Hybrid PSO-SVM and symbolic regression model for agricultural water demand prediction
摘要
Agricultural water use is a key link in ensuring food security and the sustainable utilization of water resources. Understanding its evolutionary mechanisms holds significant theoretical and practical importance. This study focuses on Bayannur City, employing the Particle Swarm Optimization–Support Vector Machine (PSO-SVM) model to identify the primary controlling factors of agricultural water demand and using symbolic regression to construct a predictive equation.
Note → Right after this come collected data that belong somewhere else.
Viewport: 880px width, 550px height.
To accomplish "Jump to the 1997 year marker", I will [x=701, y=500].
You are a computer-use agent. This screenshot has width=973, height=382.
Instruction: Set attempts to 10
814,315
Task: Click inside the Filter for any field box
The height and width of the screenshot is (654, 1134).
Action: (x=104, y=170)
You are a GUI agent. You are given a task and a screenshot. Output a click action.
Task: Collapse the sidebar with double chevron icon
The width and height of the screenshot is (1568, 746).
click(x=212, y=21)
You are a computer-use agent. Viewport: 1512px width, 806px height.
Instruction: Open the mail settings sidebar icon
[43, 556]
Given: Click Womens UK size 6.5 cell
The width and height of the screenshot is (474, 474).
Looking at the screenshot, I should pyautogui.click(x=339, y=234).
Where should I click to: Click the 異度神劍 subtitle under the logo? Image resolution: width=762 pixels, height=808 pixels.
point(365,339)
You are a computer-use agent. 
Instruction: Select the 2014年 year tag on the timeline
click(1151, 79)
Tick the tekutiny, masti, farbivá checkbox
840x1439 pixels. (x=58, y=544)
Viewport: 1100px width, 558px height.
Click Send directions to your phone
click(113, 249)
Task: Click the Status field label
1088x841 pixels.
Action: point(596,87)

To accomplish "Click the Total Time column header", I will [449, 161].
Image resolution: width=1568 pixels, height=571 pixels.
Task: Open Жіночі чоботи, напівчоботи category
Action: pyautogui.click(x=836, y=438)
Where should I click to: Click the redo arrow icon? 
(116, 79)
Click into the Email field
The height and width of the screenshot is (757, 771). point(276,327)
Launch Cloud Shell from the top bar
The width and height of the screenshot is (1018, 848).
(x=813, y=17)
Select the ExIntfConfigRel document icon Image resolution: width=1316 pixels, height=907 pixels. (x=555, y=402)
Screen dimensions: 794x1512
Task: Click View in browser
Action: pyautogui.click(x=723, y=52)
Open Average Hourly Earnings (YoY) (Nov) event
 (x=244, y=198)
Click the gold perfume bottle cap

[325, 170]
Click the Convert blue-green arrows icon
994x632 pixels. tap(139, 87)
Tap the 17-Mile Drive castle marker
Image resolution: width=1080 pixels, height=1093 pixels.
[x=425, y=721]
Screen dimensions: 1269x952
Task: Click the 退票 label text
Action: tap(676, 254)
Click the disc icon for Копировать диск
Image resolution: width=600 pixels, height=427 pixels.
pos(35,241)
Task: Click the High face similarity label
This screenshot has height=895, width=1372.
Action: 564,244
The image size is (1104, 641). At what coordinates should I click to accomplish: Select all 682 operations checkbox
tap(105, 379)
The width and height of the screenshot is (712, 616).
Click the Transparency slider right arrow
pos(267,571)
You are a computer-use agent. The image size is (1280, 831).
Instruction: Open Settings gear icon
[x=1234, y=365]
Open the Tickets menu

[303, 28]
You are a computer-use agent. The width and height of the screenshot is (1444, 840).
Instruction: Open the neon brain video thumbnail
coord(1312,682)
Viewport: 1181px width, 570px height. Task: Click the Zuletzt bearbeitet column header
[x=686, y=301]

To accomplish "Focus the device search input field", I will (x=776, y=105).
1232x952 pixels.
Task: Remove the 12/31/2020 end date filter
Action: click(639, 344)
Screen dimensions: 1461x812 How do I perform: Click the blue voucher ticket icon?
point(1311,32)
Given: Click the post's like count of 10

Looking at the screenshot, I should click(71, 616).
The results reveal a bidirectional guiding mechanism in agricultural water use: it is driven by factors such as Effective Irrigated Area and Grain Sown Area, and inhibited by High-Efficiency Irrigation Rate, Water Stress Index, and Agricultural Water Price, which demonstrates a linear restraining effect. The prediction model indicates that from 2023 to 2035, Bayannur’s agricultural water demand will remain above 5 billion cubic meters annually, peaking at 5.156 billion cubic meters in 2028 before gradually stabilizing. The symbolic regression-based equation effectively captures the nonlinear coupling between driving and restraining factors, showing that restraining forces—particularly those related to policy—are gradually becoming more dominant than production-driven indicators. This study not only provides a reliable forecast of future agricultural water demand but also contributes scientific value by integrating machine learning with interpretable modeling, offering practical support for regional water resource management under the current and future policy frameworks.